GitHub - GeetaPriyanka/Crime-Prediction-Analysis

Branches Tags

Name		Name	Last commit message	Last commit date
Latest commit History 3 Commits
input		input
output		output
src		src
Readme.txt		Readme.txt

Repository files navigation

Link for dataset : https://www.kaggle.com/currie32/crimes-in-chicago
Link for the project : https://webpages.uncc.edu/gjanapar/CloudProject.html

We have implemented the following algorithms on the Chicago Crime data for the years 2008 to 2010. All algorithms are implemented in pyspark.
Since the file is read as comma seperated values, we have to remove commas if there are any inside each column data.
In our data, Description and Location Description columns have those type of values. So remove commas by finding and replacing them with space in excel.
-------------------------------------------------------------------------------------------------------------------------------------------------------------------
1)K-value from elbow method:

Initially for calculating the K value in kmeans clustering we used "Within Set Sum of Squared Error" method.
In this method we plot the output error values and see where the elbow is and k-value at elbow is the final k-value.

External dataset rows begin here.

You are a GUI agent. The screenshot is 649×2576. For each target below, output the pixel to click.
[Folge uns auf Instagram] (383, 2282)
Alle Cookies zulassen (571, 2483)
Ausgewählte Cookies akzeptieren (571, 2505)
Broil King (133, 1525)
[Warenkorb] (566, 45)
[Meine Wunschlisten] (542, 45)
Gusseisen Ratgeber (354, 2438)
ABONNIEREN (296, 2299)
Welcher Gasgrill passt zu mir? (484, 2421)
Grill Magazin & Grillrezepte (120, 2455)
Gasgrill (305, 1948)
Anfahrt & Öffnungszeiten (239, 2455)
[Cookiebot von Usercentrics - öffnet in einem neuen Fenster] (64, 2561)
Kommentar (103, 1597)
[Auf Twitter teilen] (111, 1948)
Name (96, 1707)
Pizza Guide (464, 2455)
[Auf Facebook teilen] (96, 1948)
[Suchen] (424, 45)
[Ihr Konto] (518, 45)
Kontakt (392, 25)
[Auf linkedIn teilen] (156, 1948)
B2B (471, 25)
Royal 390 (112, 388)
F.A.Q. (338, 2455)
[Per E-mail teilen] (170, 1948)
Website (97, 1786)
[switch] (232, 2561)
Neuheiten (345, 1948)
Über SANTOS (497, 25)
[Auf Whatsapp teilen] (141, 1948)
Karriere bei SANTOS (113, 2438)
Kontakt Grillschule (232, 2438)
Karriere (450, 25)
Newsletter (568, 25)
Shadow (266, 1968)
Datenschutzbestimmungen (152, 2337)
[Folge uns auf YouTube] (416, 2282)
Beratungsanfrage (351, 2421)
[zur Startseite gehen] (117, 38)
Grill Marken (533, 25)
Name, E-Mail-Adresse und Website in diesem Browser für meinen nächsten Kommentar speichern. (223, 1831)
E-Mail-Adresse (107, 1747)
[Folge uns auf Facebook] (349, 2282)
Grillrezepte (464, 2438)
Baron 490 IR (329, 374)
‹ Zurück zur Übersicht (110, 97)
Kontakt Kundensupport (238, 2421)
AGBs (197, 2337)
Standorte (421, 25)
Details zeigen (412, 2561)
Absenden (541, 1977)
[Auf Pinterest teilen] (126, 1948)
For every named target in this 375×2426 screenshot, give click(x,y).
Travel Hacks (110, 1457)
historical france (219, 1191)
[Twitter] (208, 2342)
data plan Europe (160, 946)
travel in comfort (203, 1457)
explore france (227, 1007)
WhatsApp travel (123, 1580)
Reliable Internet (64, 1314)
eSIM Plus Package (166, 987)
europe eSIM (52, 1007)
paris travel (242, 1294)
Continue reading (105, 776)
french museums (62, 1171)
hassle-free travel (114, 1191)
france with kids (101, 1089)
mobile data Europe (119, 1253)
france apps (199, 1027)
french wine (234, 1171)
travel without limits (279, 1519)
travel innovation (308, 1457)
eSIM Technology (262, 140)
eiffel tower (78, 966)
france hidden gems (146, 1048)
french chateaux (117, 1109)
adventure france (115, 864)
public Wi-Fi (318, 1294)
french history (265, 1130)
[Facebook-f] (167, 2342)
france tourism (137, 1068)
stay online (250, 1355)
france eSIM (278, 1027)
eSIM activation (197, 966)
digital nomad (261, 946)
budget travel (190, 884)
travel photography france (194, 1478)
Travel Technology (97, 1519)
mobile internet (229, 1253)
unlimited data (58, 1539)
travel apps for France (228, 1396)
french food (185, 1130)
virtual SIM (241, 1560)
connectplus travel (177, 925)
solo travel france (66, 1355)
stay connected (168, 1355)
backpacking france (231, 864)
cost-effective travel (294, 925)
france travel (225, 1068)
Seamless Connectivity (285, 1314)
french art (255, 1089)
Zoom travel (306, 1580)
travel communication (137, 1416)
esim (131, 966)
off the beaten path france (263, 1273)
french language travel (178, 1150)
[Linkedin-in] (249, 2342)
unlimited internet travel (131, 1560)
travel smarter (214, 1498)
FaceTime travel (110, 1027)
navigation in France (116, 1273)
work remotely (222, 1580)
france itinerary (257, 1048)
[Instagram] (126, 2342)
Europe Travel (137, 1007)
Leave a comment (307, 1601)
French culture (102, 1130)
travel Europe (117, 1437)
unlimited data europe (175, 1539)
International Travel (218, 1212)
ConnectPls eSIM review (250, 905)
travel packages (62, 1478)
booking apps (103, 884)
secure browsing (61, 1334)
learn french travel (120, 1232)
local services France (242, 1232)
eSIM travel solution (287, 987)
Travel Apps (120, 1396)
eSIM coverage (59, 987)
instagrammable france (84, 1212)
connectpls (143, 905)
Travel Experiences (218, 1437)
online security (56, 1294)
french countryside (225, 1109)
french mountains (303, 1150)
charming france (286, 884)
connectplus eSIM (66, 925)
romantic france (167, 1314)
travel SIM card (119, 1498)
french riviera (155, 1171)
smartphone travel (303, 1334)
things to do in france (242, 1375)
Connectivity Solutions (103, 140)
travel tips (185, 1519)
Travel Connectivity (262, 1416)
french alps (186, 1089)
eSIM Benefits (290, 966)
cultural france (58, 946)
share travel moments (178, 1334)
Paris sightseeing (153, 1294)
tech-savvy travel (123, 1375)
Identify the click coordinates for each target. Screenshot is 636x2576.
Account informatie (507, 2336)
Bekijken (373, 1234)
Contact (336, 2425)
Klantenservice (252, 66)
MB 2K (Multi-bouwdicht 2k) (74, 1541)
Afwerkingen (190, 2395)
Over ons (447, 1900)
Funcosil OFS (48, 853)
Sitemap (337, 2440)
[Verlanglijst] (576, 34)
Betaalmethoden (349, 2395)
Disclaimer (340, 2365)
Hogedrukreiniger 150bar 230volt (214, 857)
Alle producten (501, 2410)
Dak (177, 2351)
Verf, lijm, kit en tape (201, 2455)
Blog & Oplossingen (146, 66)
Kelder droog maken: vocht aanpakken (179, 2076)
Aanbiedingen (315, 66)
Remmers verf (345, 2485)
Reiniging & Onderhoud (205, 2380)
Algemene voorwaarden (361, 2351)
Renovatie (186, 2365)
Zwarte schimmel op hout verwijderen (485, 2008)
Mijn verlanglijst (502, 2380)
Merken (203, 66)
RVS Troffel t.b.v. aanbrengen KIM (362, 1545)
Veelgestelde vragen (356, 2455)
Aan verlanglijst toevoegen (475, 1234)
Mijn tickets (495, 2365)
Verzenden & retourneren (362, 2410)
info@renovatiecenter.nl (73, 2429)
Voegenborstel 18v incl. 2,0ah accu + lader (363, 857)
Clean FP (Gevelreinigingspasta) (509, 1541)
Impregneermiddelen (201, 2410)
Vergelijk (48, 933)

The following are the commands used:

--Connect to cluster.
	 ssh -X <cluster-link> -l <username>
	
--Put the files related to calculate k-value in dsba hadoop cluster from virtual machine.
	scp -v -r <path of file in virtual machine> <username>@<cluster-link>:<path to place file in cluster>
	
--Now put input file in hdfs from cluster.
	hadoop fs -put <input file path in local system> <hdfs input path>	

--Next run kFromElbowMethod.py using following command.
	spark-submit <program name or full path of that program> <inputdatafile path>
	
--The output is printed as array of values in the command line itself. Those can be used for plotting graph.	
----------------------------------------------------------------------------------------------------------------------------------------------------------------
2)K means Clustering:

--Put the files related to calculate k-means clustering in dsba hadoop cluster from virtual machine.
	scp -v -r <path of file in virtual machine> <username>@<cluster-link>:<path to place file in cluster>
	
--The input file is same as above(Chicago_Crimes_2008_to_2010.csv).	

--Next run kmeansClustering.py using following command.
	spark-submit <program name or full path of that program> <inputdatafile path>

--The output is written to folder named kmeansOutput. We can move from hdfs to local folder of dsba hadoop cluster using the following command:
	hadoop fs -get <hdfs output path> <path to store the output file in cluster>
--The whole folder is moved to local folder.
--Now move that into local machine using following command.
	scp <username>@<cluster-link>: <file path in cluster>
	
--The output of K-means is written to multiple files but in the same order as given input.
-------------------------------------------------------------------------------------------------------------------------------------------------------------------
3)Preprocessing data for Naive Bayes:

--Put the files related to Naive Bayes preprocessing in dsba hadoop cluster from virtual machine.
	scp -v -r <path of file in virtual machine> <username>@<cluster-link>:<path to place file in cluster>

--The input file is same as above(Chicago_Crimes_2008_to_2010.csv).	

--Next run processedDataNB.py using following command.
	spark-submit <program name or full path of that program> <inputdatafile path>
	
--The output is written to folder named kmeansOutput. We can move from hdfs to local folder of dsba hadoop cluster using the following command:
	hadoop fs -get <hdfs output path> <path to store the output file in cluster>
--The whole folder is moved to local folder.
--Now move that into local machine using following command.
	scp <username>@<cluster-link>:<file path in cluster>
	

--This returns the filtered values.
----------------------------------------------------------------------------------------------------------------------------------------

4)Naive Bayes:

--The output from kmeans clustering and naive bayes preprocessing are merged and given as input.

--Put the files related to Naive Bayes in dsba hadoop cluster from virtual machine.
	scp -v -r <path of file in virtual machine> <username>@<cluster-link>:<path to place file in cluster>

--Put the input files in hdfs from cluster. 	
	hadoop fs -put <input file path in local system> <hdfs input path>
	
--Next run NaiveBayes.py using following command.
	spark-submit <program name or full path of that program> <CrimeType>

--The output is printed in the command line itself. We get the probabilities in descending order for the top 10 clusters.